Pianists Greg Anderson and Elizabeth Roe brought a capacity crowd of 280 to their concert in the Grand Ballroom of Mar-a-Lago on March 20. The largest audience yet for this fledgling arts organization heard expert playing and superb dancing by students from the Dreyfoos School of the Arts in Stravinsky’s Rite of Spring.
The pianists met at the Julliard School in New York in 2000 and formed their dynamic partnership after gaining their master’s degrees. They have played all over the world and seem to have conquered the Internet, too, bringing the joys of their kind of music making to untold millions.
Playing in the apse of the hall, Anderson and Roe began with Bach’s Brandenburg Concerto No. 3 in G major, arranged by the early 20th-century German composer Max Reger for one keyboard, four hands. With their backs to the audience, Anderson took the top half and Roe the lower half of the keyboard.
Opening with the familiar Allegro moderato, their playing was nothing short of brilliant. Their playing left me in awe and amazement. The second Allegro was smooth and effortless, and roars of applause met their interpretation and brilliant technical command.
The highlight of the evening was the next piece, The Rite of Spring, with nine athletic and graceful dancers from the Dreyfoos School of the Arts. Six teenage women and three adolescent men performed silently on the rose-colored marble floor surrounding the pianists. The two pianists — four hands, one keyboard — took the audience through Stravinsky’s controversial and stark story of human sacrifice in savage, primitive Russia.
Matching choreographer Christopher Huggins, formerly a solo dancer in the Alvin Ailey American Dance Theatre, with the nine dancers from Dreyfoos was a stroke of genius by the society’s impresario and artistic director, Mike Finn. Huggins’ choreography was clever, tasteful, and fit the music perfectly. To have worked with Huggins, a world-renowned choreographer, must have been thrilling for the students, each one of whom is surely marked for a career in dance. They were all spectacular.
I attend the mecca of American dance, Jacob’s Pillow, every year and would have transported this fine troupe of nine on a moment’s notice, so proficient and professional were their movements. With increasingly difficult athletic body contortions they danced like pros. The audience was riveted. Banging away at the piano, the pianists too were choreographed into the surrounding ballet, but only minimally. As for this transcription for piano, which is Stravinsky’s own, I don’t care for it as much as the orchestral version.
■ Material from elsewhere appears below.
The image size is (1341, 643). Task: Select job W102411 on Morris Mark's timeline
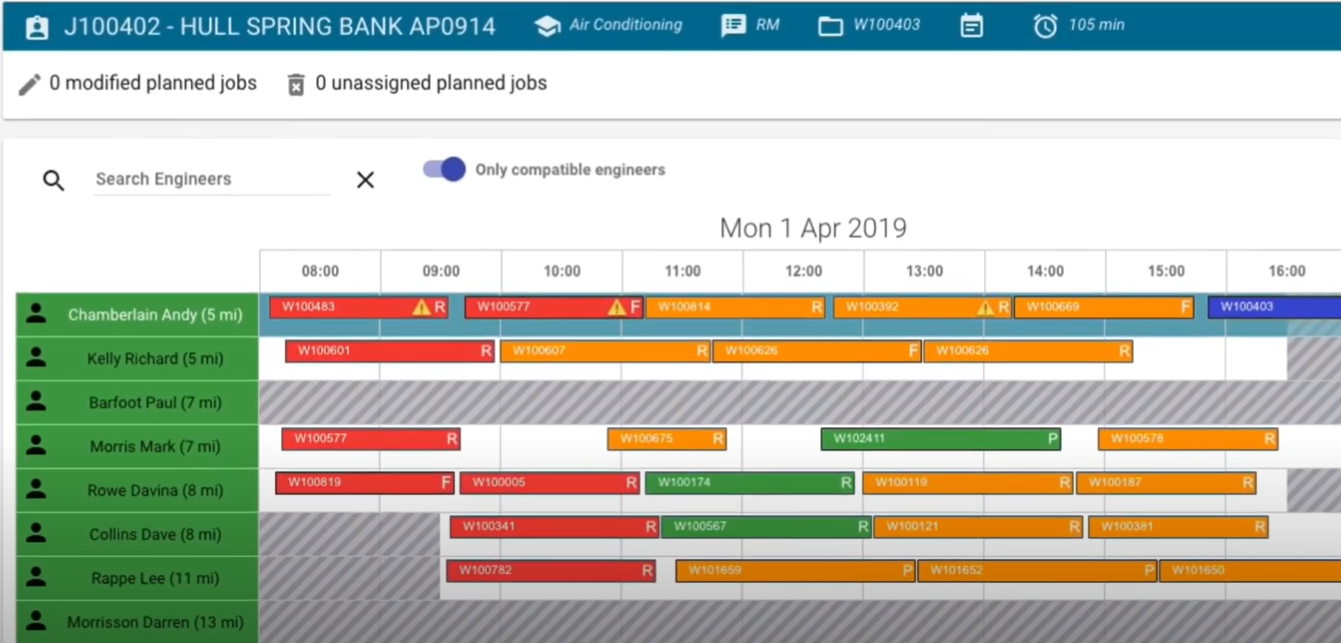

Written in 1913, it was orchestrated for quintuple winds and percussion. It is densely polytonal in its driving rhythms, but none of these colors came across in the piano version. Anderson and Roe tried hard to bring it to life, especially in the center sections where the music turns mysterious with ephemeral melodies of the spheres. Toward the end they knock out Stravinsky’s throbbing monotonous themes brilliantly, working well together, playing from memory as the piece ends in discords and syncopated evocations.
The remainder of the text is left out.